[Data under study — start]

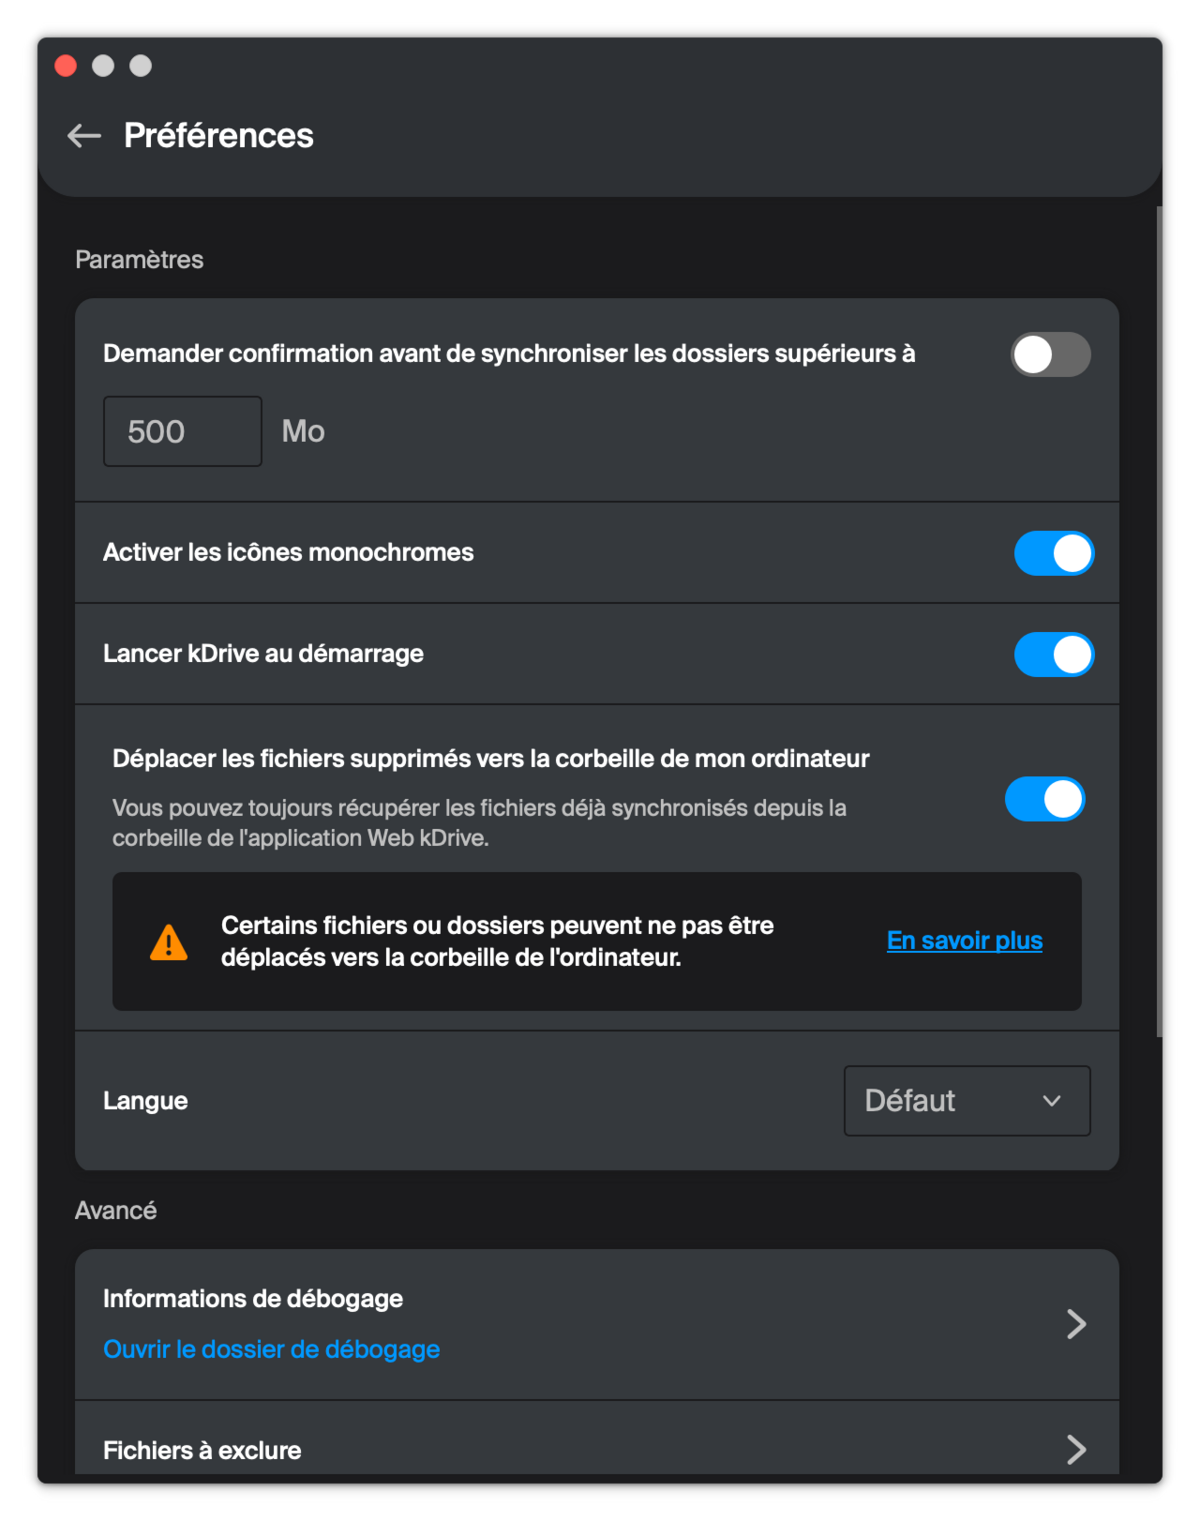Image resolution: width=1200 pixels, height=1521 pixels.
Task: Disable monochrome icons toggle
Action: [1054, 553]
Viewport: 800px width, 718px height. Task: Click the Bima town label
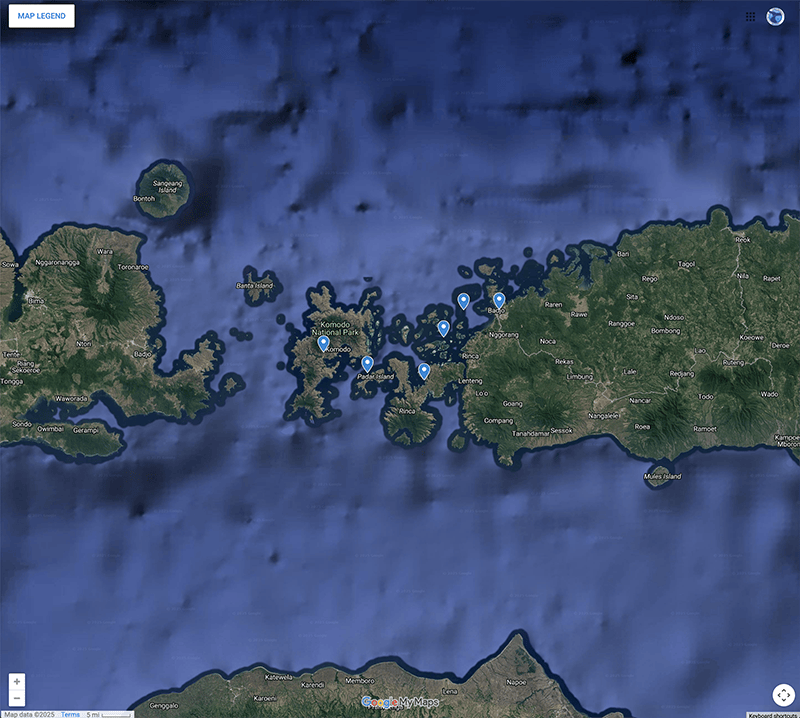point(37,300)
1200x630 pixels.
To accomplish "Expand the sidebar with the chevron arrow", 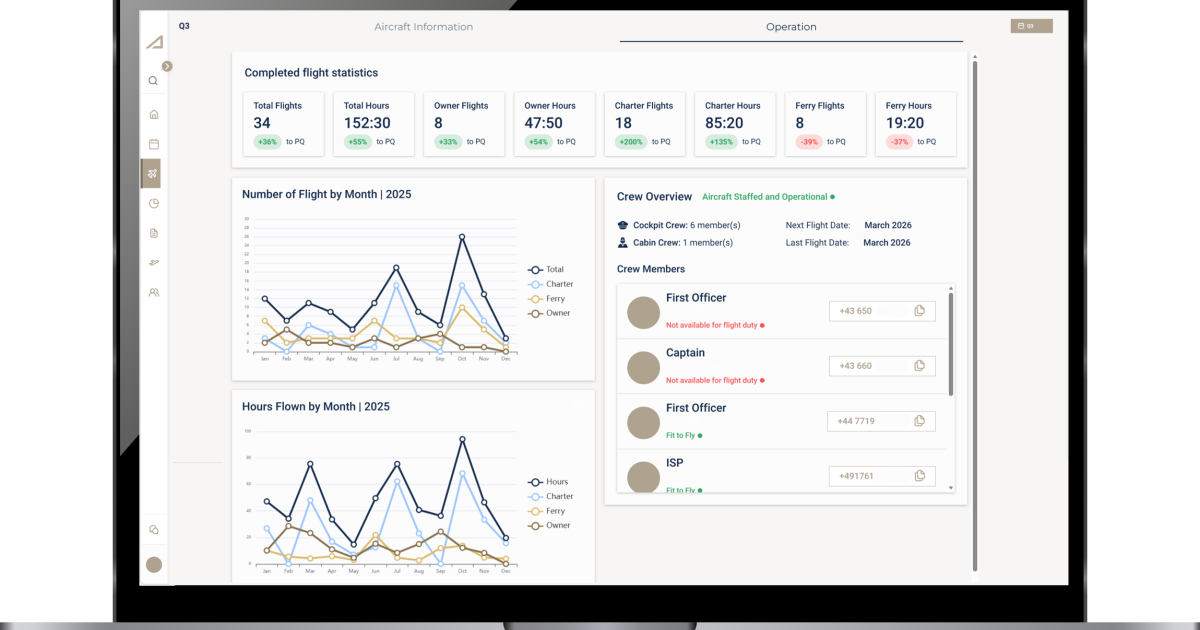I will coord(167,66).
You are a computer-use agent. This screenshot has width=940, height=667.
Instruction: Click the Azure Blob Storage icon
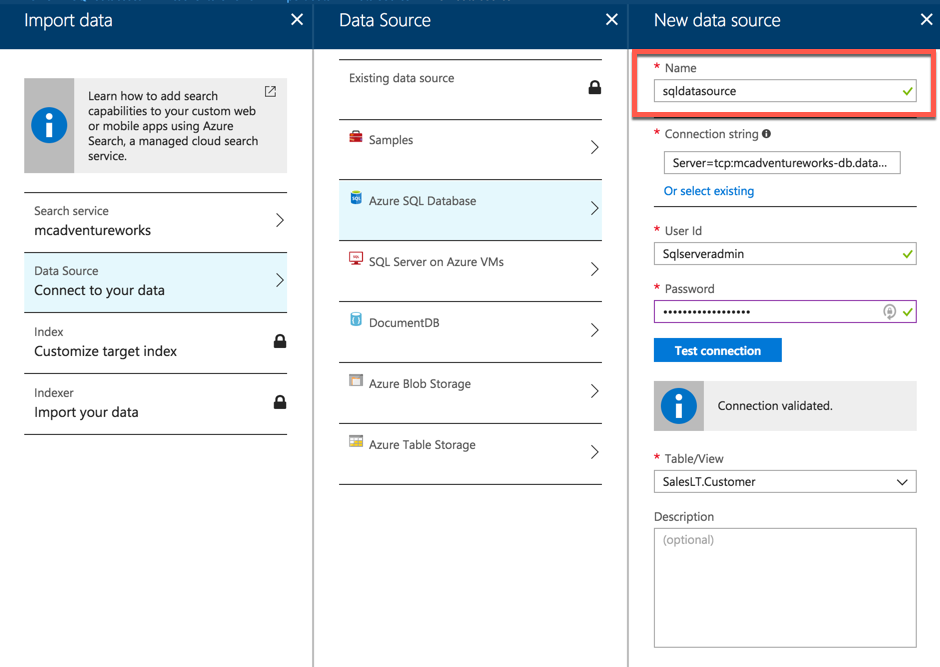click(x=356, y=381)
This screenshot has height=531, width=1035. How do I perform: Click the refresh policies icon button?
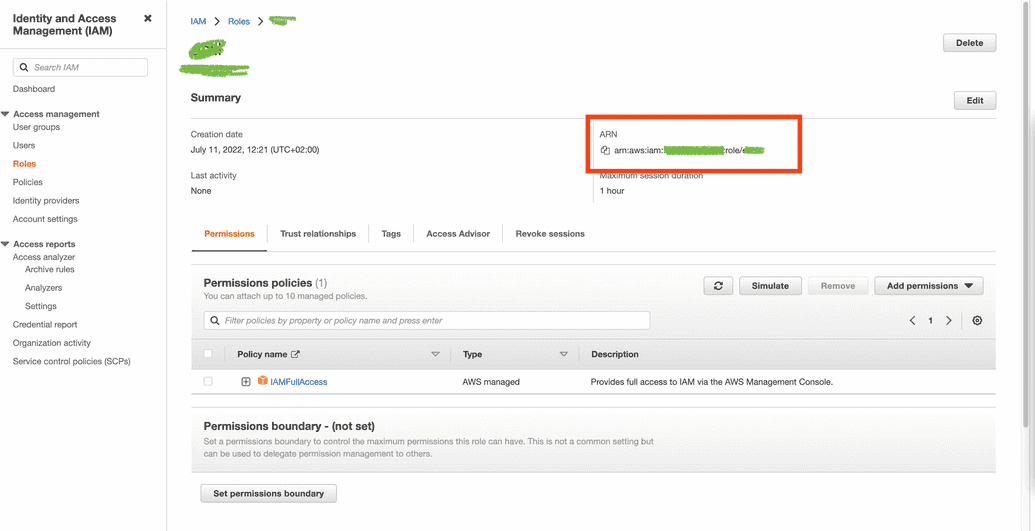[x=718, y=286]
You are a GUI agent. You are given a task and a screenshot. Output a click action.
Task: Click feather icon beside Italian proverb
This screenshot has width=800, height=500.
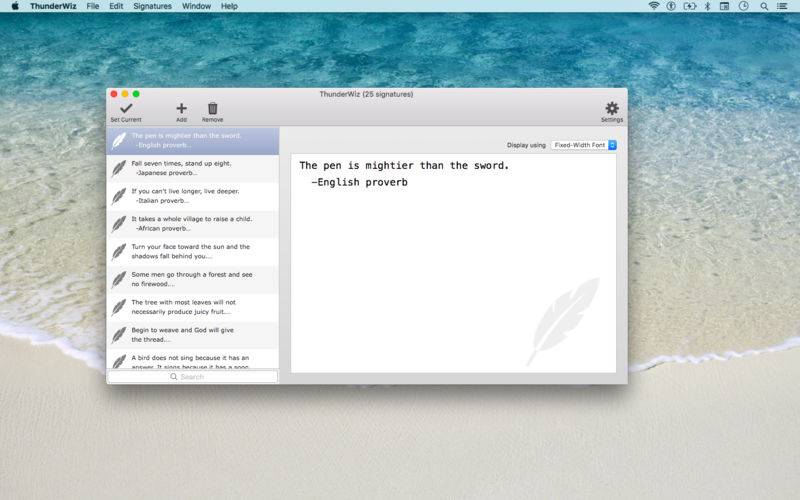pos(119,195)
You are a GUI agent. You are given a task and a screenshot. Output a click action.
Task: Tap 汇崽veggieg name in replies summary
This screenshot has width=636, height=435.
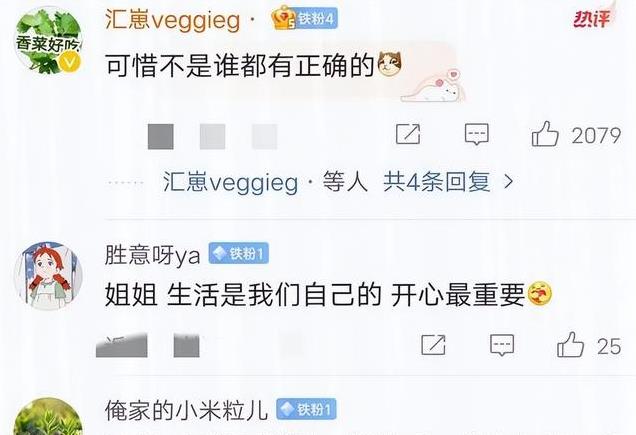point(230,181)
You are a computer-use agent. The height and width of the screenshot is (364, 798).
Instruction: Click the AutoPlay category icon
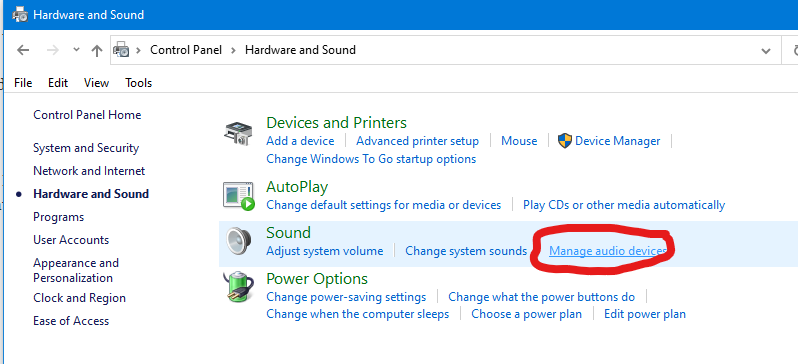[x=238, y=196]
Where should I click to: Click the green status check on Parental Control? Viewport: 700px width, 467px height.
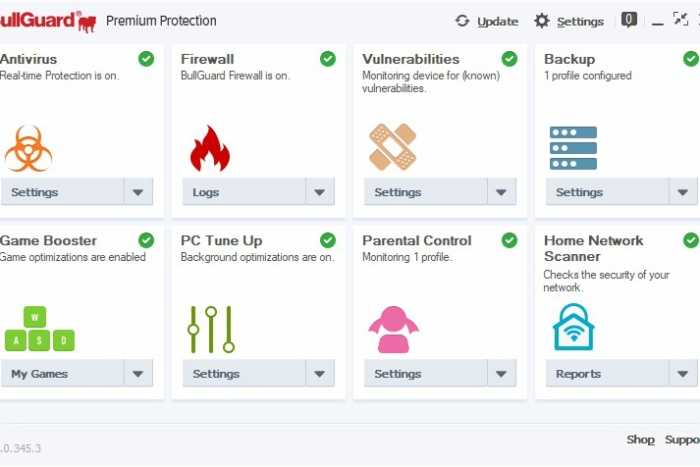point(509,240)
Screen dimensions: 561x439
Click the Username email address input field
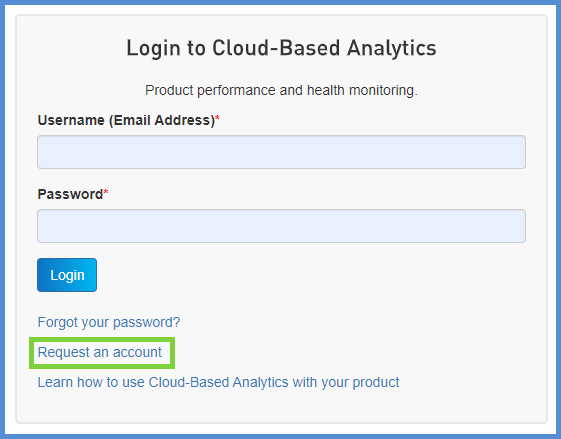coord(281,152)
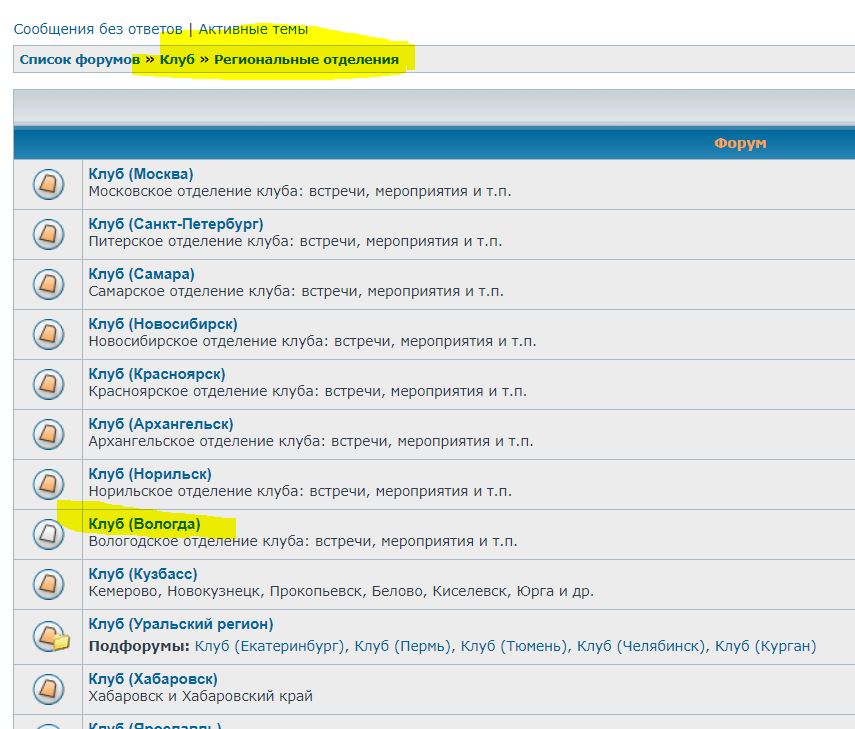Click the grey read icon beside Клуб (Вологда)
This screenshot has width=855, height=729.
(47, 534)
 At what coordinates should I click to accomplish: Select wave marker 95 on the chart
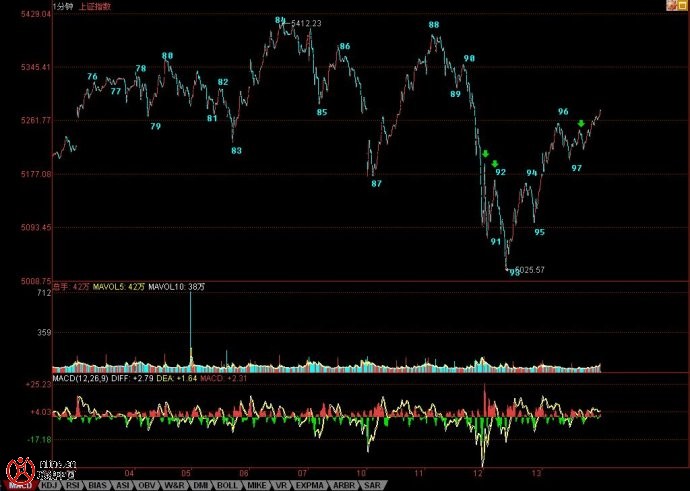tap(539, 232)
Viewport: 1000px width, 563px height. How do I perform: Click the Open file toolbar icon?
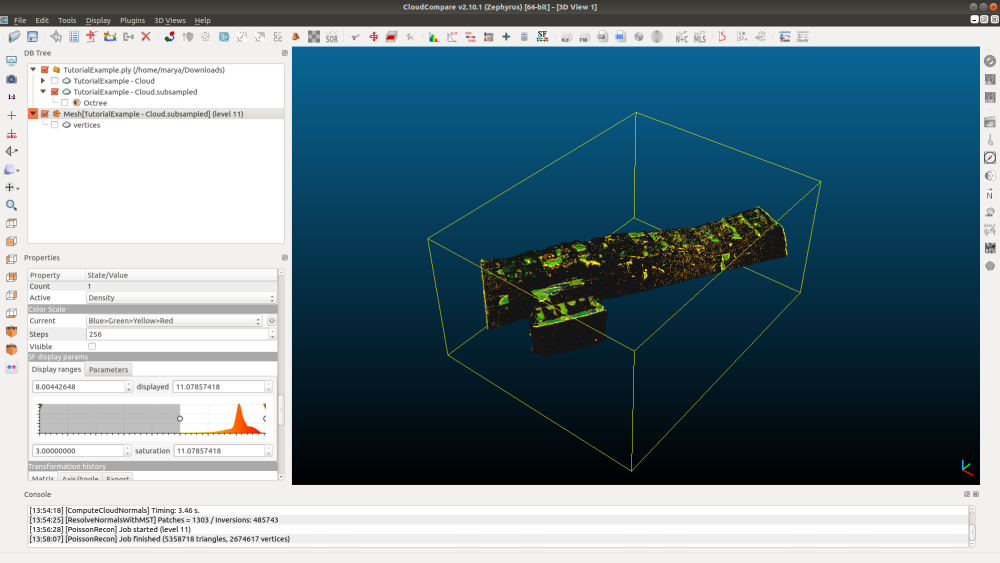pyautogui.click(x=15, y=37)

[Data under study — finish]

Do not include the pictures. Quote only the lines from the line with "At what coordinates" through the end of the material, both ends included, exactly.

| Solution to this exercise |
 At what coordinates should I click to accomplish: Select wave marker 95 on the chart
tap(539, 232)
Viewport: 1000px width, 563px height. How do I perform: Click the Open file toolbar icon?
pyautogui.click(x=15, y=37)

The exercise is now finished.